WORK INSTRUCTIONS:
• A. According to the forum discussion, how is a steak sandwich served?
• B. Reproduce the passage of the forum discussion that begins at the words "Butchie may have" and stops after "done with it.".

QUOTED PASSAGE:

A steak sandwich is a grilled steak laid on pieces of toast. It is served open face, and you eat it with a knife and fork. If it’s a steak in a sandwich that you pick up and eat with bread on both sides, it’s called something else. It is kind of old-fashioned. I don’t think I’ve seen it on a menu in years.

Yeah, but if it was part of some grand plan then why didn’t Butch just give Tony Phil’s location instead of being coy about it?

Butchie may have thought that giving up his boss immediately to Tony might arouse Tony’s suspicion. Recall that Tony called off the hit on Carmine Sr. when he started to feel hinky about Johnny Sack’s ambition to grab the top spot.

In addition to what @SwissMan said - he didn’t need to, and it looked better if he wasn’t involved at all. If it looks like a war where Phil & Tony are the primary antagonists and they both end up dead on each other’s orders, it’s a lot more palatable for the underbosses/capos who were loyal to one or the other to come on board with the new regime.

I don’t think that computes because Tony is walking into that sit-down knowing Butchie is ready to give up Phil. That’s a Rubicon they already crossed together so just give him the location and be done with it.

It would look better to who? To the 5 other guys at the sit-down who already know he’s deeply involved? Or to everyone else who ostensibly wouldn’t know anything about any of it, so why not just give up Phil’s location and get it all over with?

I’m not sure why you think this is such a stumbling block. Tony’s hitmen found Phil pretty soon, and it’s not clear that Butch even knew exactly where Phil was at that moment anyway.

ENTRIES SUPPLIED:
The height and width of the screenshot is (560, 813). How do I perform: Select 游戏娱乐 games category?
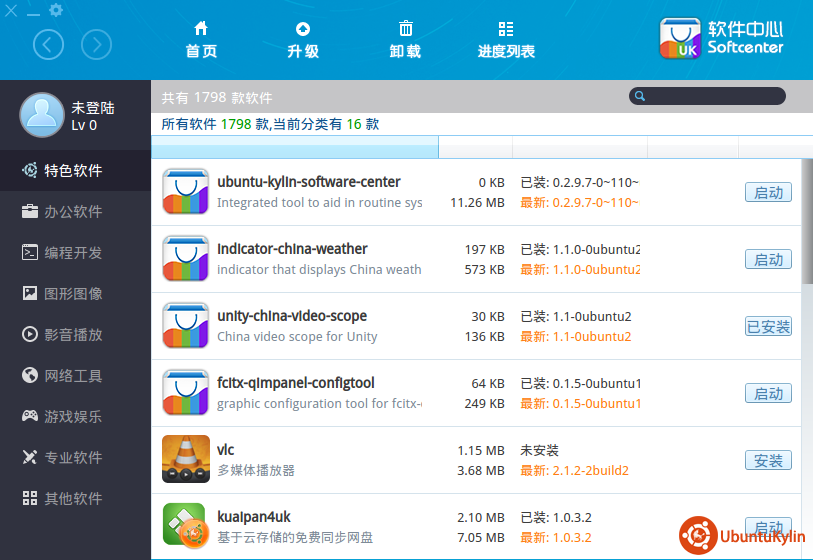(74, 417)
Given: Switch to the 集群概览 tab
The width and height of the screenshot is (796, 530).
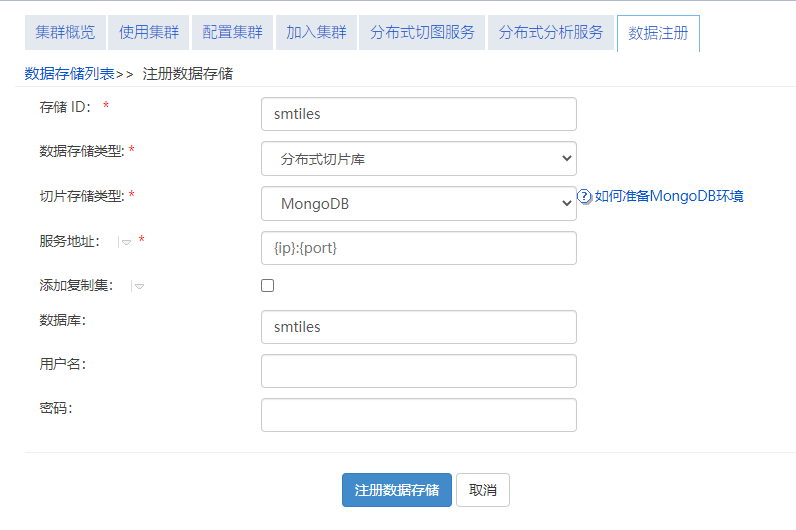Looking at the screenshot, I should tap(65, 32).
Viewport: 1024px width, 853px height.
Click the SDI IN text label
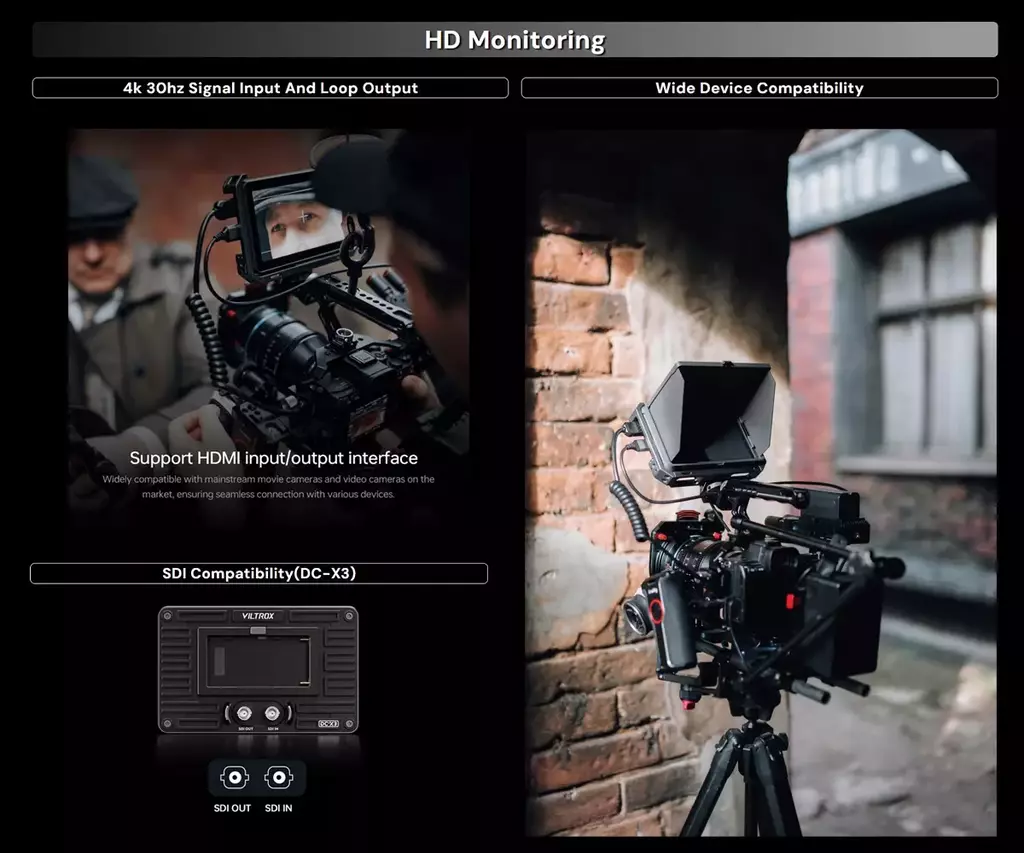click(279, 808)
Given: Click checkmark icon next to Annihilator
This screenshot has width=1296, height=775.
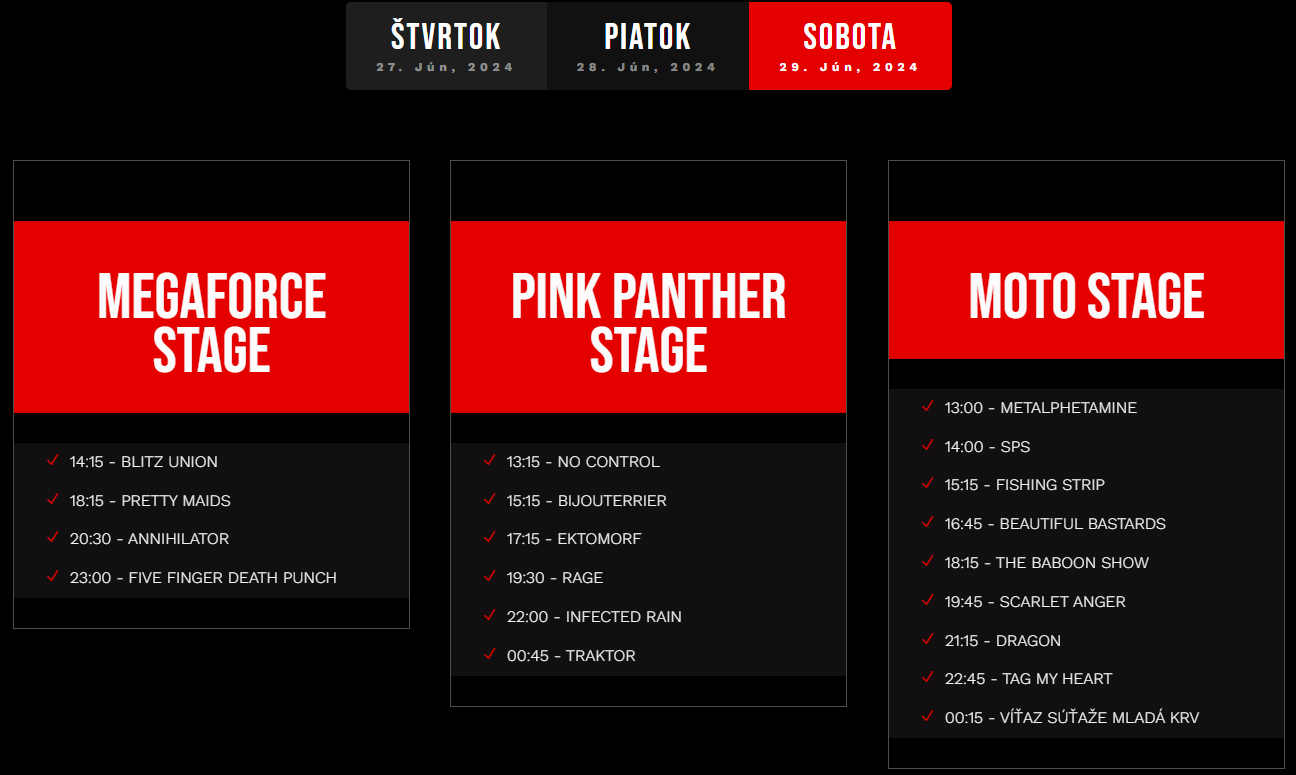Looking at the screenshot, I should [x=53, y=537].
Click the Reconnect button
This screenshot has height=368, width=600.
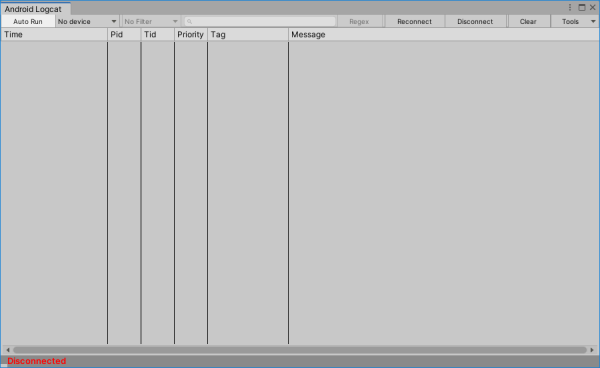tap(414, 21)
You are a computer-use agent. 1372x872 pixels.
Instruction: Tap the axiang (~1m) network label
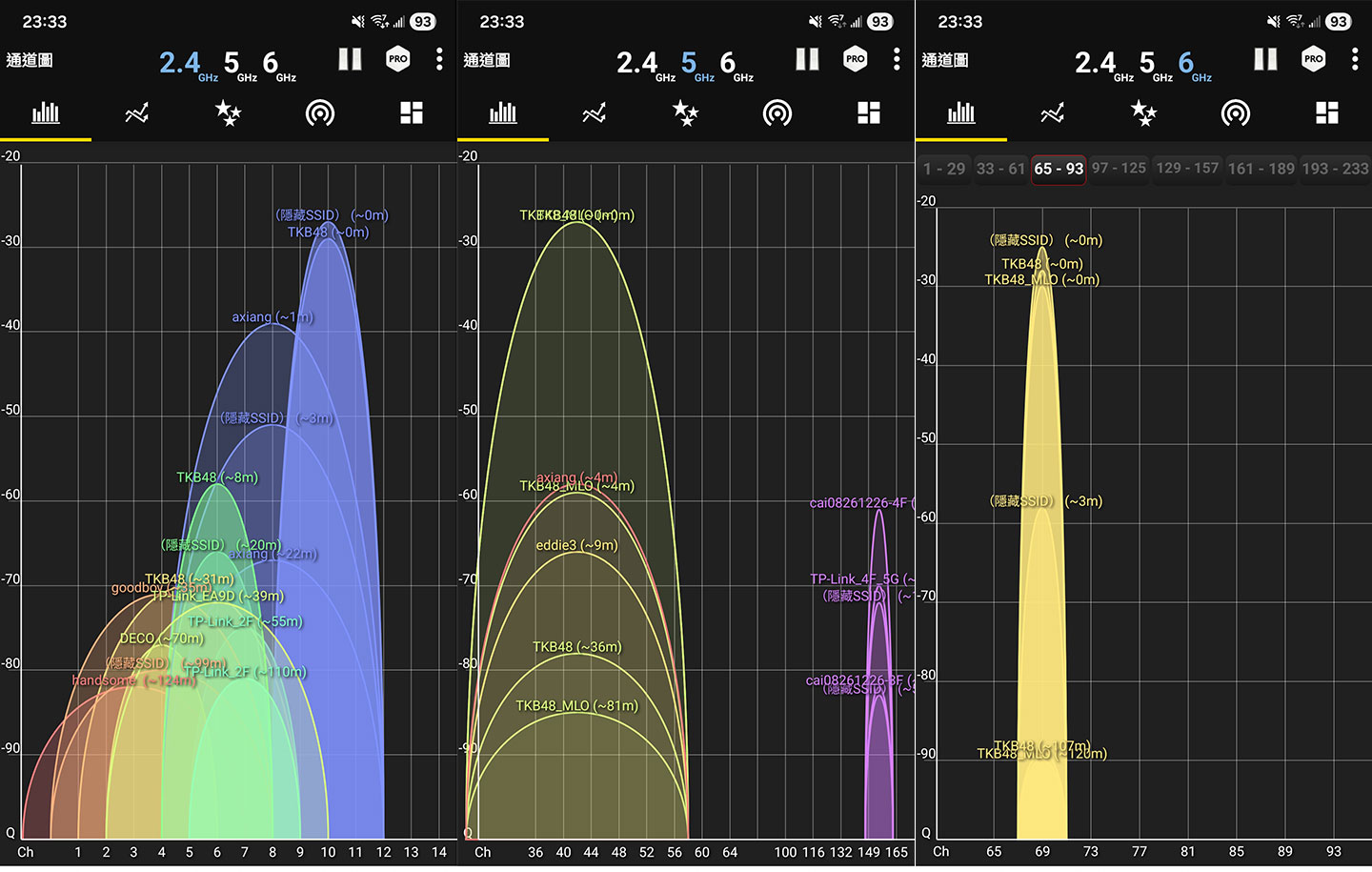point(272,317)
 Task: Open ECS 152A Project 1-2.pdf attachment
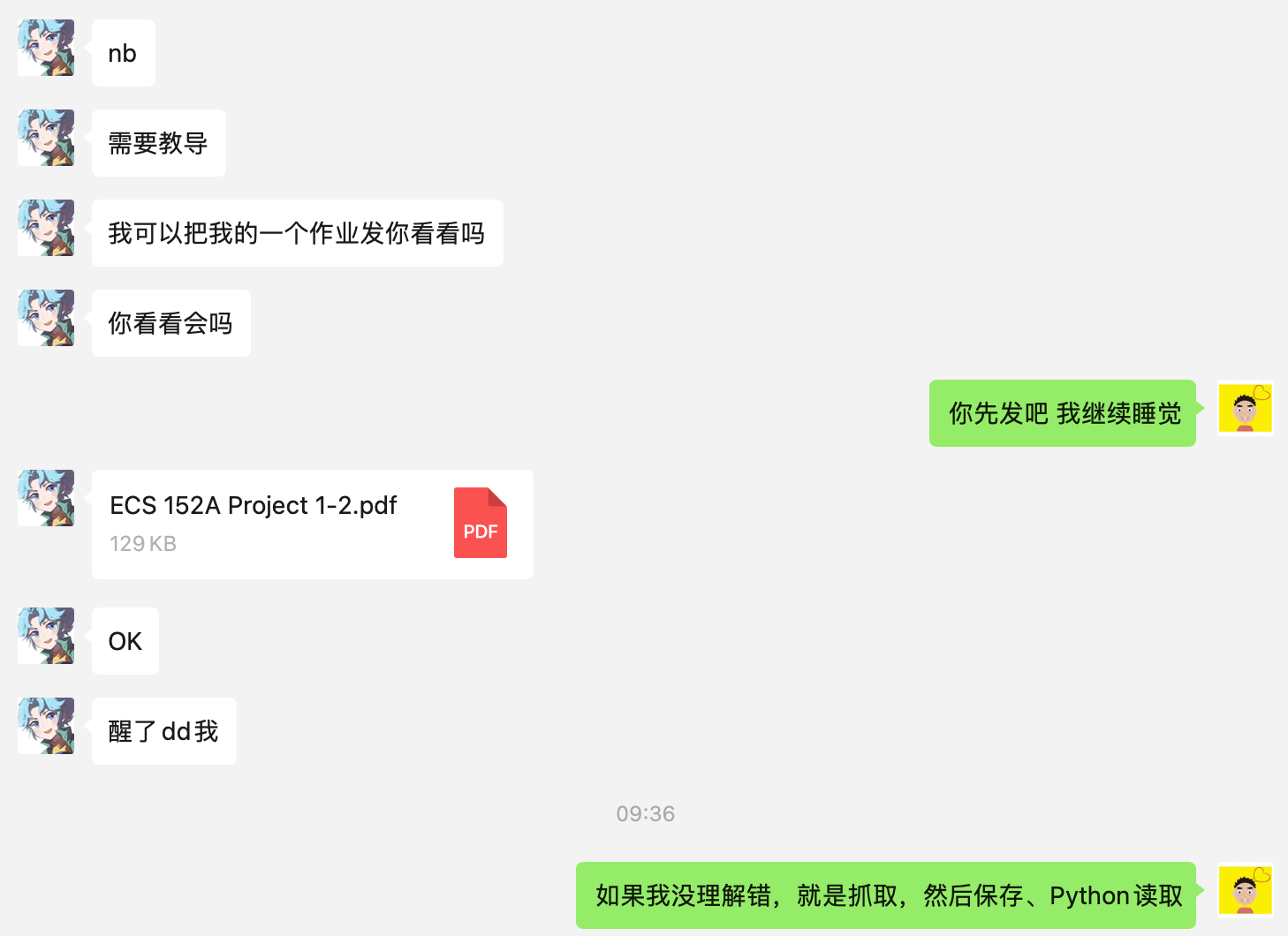point(313,525)
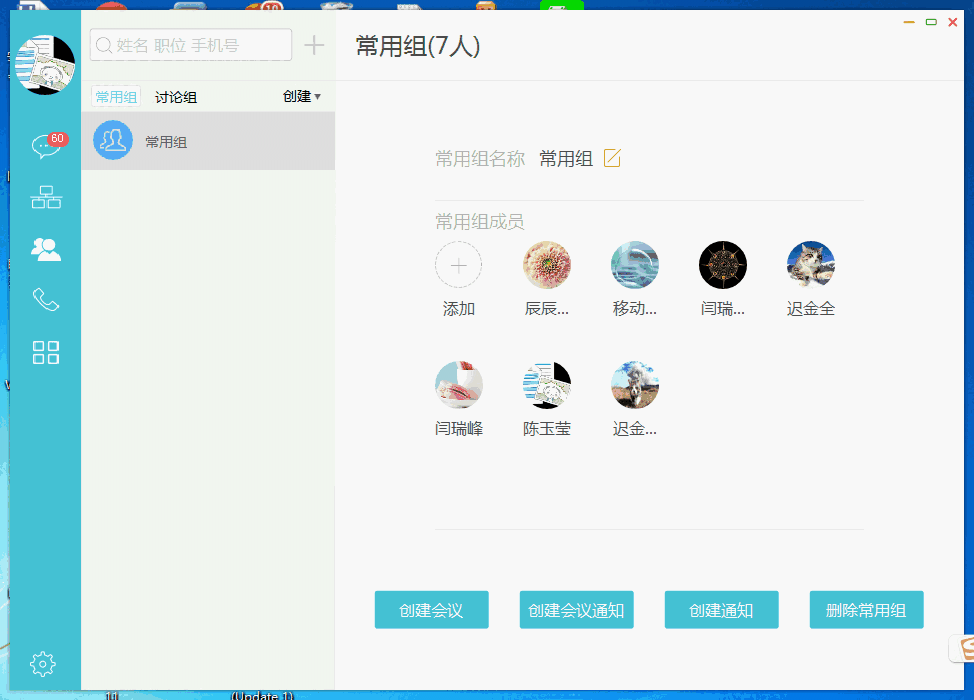Open the settings gear
974x700 pixels.
click(x=43, y=663)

ANSWERS TO THIS EXERCISE:
• A. It is served open face and eaten with a knife and fork.

• B.
Butchie may have thought that giving up his boss immediately to Tony might arouse Tony’s suspicion. Recall that Tony called off the hit on Carmine Sr. when he started to feel hinky about Johnny Sack’s ambition to grab the top spot.

In addition to what @SwissMan said - he didn’t need to, and it looked better if he wasn’t involved at all. If it looks like a war where Phil & Tony are the primary antagonists and they both end up dead on each other’s orders, it’s a lot more palatable for the underbosses/capos who were loyal to one or the other to come on board with the new regime.

I don’t think that computes because Tony is walking into that sit-down knowing Butchie is ready to give up Phil. That’s a Rubicon they already crossed together so just give him the location and be done with it.